What the task asks
Render the lines below as a numbered list, omitting any blank lines.

-------

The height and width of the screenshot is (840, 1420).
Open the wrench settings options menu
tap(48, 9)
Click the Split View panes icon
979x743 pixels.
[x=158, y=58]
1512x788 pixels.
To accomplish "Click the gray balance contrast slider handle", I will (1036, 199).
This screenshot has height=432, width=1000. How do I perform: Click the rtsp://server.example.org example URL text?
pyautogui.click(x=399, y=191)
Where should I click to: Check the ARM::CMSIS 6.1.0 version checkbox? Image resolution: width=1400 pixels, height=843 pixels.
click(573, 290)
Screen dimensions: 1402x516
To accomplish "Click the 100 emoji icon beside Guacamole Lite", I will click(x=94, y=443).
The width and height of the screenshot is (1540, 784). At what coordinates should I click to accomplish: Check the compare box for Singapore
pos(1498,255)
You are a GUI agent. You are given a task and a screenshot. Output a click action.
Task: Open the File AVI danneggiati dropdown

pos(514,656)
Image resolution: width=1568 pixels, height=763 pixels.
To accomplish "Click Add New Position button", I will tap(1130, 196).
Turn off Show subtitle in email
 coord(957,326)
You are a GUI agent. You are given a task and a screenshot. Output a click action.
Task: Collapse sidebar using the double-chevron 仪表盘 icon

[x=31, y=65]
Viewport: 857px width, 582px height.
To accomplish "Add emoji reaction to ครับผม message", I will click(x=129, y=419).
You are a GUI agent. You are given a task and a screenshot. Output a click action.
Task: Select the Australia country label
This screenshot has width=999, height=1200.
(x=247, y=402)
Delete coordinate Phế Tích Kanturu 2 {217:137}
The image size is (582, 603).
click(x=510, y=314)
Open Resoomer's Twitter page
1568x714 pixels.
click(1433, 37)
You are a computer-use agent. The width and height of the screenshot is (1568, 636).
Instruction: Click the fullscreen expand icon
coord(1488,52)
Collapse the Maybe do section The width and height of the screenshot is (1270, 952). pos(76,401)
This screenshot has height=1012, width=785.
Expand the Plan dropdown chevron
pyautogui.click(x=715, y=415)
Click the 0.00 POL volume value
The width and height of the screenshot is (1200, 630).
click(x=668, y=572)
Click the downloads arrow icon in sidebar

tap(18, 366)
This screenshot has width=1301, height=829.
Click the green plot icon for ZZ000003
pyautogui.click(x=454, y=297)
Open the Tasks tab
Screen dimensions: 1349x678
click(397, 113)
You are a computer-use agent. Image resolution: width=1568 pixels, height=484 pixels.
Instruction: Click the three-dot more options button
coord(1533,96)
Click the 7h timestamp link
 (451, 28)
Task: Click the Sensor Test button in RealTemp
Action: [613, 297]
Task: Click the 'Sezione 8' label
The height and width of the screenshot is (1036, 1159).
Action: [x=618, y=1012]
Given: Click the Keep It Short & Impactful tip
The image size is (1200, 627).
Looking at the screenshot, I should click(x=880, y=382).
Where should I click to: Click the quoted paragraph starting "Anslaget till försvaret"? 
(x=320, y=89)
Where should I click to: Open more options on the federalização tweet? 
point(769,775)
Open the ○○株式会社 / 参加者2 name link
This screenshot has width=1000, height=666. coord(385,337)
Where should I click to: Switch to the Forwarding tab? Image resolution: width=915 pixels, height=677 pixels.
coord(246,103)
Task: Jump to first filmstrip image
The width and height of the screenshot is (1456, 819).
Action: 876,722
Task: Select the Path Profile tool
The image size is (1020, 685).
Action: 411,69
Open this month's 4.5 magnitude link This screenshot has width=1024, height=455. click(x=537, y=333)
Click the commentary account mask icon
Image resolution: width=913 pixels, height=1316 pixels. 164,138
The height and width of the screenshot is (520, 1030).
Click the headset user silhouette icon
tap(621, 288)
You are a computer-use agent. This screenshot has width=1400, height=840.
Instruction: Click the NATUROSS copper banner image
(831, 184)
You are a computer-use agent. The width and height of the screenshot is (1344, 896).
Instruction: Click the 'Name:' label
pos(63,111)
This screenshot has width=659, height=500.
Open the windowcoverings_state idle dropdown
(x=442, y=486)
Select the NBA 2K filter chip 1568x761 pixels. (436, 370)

-------

Completed task
1. The height and width of the screenshot is (840, 1420).
2. Open the wrench settings options menu
3. tap(48, 9)
4. Click the Split View panes icon
5. 979x743 pixels.
6. [x=158, y=58]
7. 1512x788 pixels.
8. To accomplish "Click the gray balance contrast slider handle", I will (1036, 199).
9. This screenshot has height=432, width=1000. How do I perform: Click the rtsp://server.example.org example URL text?
10. pyautogui.click(x=399, y=191)
11. Where should I click to: Check the ARM::CMSIS 6.1.0 version checkbox? Image resolution: width=1400 pixels, height=843 pixels.
12. click(573, 290)
13. Screen dimensions: 1402x516
14. To accomplish "Click the 100 emoji icon beside Guacamole Lite", I will click(x=94, y=443).
15. The width and height of the screenshot is (1540, 784). At what coordinates should I click to accomplish: Check the compare box for Singapore
16. pos(1498,255)
17. You are a GUI agent. You are given a task and a screenshot. Output a click action.
18. Task: Open the File AVI danneggiati dropdown
19. pos(514,656)
20. Image resolution: width=1568 pixels, height=763 pixels.
21. To accomplish "Click Add New Position button", I will tap(1130, 196).
22. Turn off Show subtitle in email
23.  coord(957,326)
24. You are a GUI agent. You are given a task and a screenshot. Output a click action.
25. Task: Collapse sidebar using the double-chevron 仪表盘 icon
26. [x=31, y=65]
27. Viewport: 857px width, 582px height.
28. To accomplish "Add emoji reaction to ครับผม message", I will click(x=129, y=419).
29. You are a GUI agent. You are given a task and a screenshot. Output a click action.
30. Task: Select the Australia country label
31. This screenshot has width=999, height=1200.
32. (x=247, y=402)
33. Delete coordinate Phế Tích Kanturu 2 {217:137}
34. The image size is (582, 603).
35. click(x=510, y=314)
36. Open Resoomer's Twitter page
37. 1568x714 pixels.
38. click(1433, 37)
39. You are a computer-use agent. The width and height of the screenshot is (1568, 636).
40. Instruction: Click the fullscreen expand icon
41. coord(1488,52)
42. Collapse the Maybe do section The width and height of the screenshot is (1270, 952). pos(76,401)
43. This screenshot has height=1012, width=785.
44. Expand the Plan dropdown chevron
45. pyautogui.click(x=715, y=415)
46. Click the 0.00 POL volume value
47. The width and height of the screenshot is (1200, 630).
48. click(x=668, y=572)
49. Click the downloads arrow icon in sidebar
50. tap(18, 366)
51. This screenshot has width=1301, height=829.
52. Click the green plot icon for ZZ000003
53. pyautogui.click(x=454, y=297)
54. Open the Tasks tab
55. Screen dimensions: 1349x678
56. click(397, 113)
57. You are a computer-use agent. Image resolution: width=1568 pixels, height=484 pixels.
58. Instruction: Click the three-dot more options button
59. coord(1533,96)
60. Click the 7h timestamp link
61.  (451, 28)
62. Task: Click the Sensor Test button in RealTemp
63. Action: [613, 297]
64. Task: Click the 'Sezione 8' label
65. The height and width of the screenshot is (1036, 1159).
66. Action: [x=618, y=1012]
67. Given: Click the Keep It Short & Impactful tip
68. The image size is (1200, 627).
69. Looking at the screenshot, I should click(x=880, y=382).
70. Where should I click to: Click the quoted paragraph starting "Anslaget till försvaret"? 
71. (x=320, y=89)
72. Where should I click to: Open more options on the federalização tweet? 
73. point(769,775)
74. Open the ○○株式会社 / 参加者2 name link
75. This screenshot has width=1000, height=666. coord(385,337)
76. Where should I click to: Switch to the Forwarding tab? Image resolution: width=915 pixels, height=677 pixels.
77. coord(246,103)
78. Task: Jump to first filmstrip image
79. The width and height of the screenshot is (1456, 819).
80. Action: 876,722
81. Task: Select the Path Profile tool
82. The image size is (1020, 685).
83. Action: 411,69
84. Open this month's 4.5 magnitude link This screenshot has width=1024, height=455. click(x=537, y=333)
85. Click the commentary account mask icon
86. Image resolution: width=913 pixels, height=1316 pixels. 164,138
87. The height and width of the screenshot is (520, 1030).
88. Click the headset user silhouette icon
89. tap(621, 288)
90. You are a computer-use agent. This screenshot has width=1400, height=840.
91. Instruction: Click the NATUROSS copper banner image
92. (831, 184)
93. You are a computer-use agent. The width and height of the screenshot is (1344, 896).
94. Instruction: Click the 'Name:' label
95. pos(63,111)
96. This screenshot has width=659, height=500.
97. Open the windowcoverings_state idle dropdown
98. (x=442, y=486)
99. Select the NBA 2K filter chip 1568x761 pixels. (436, 370)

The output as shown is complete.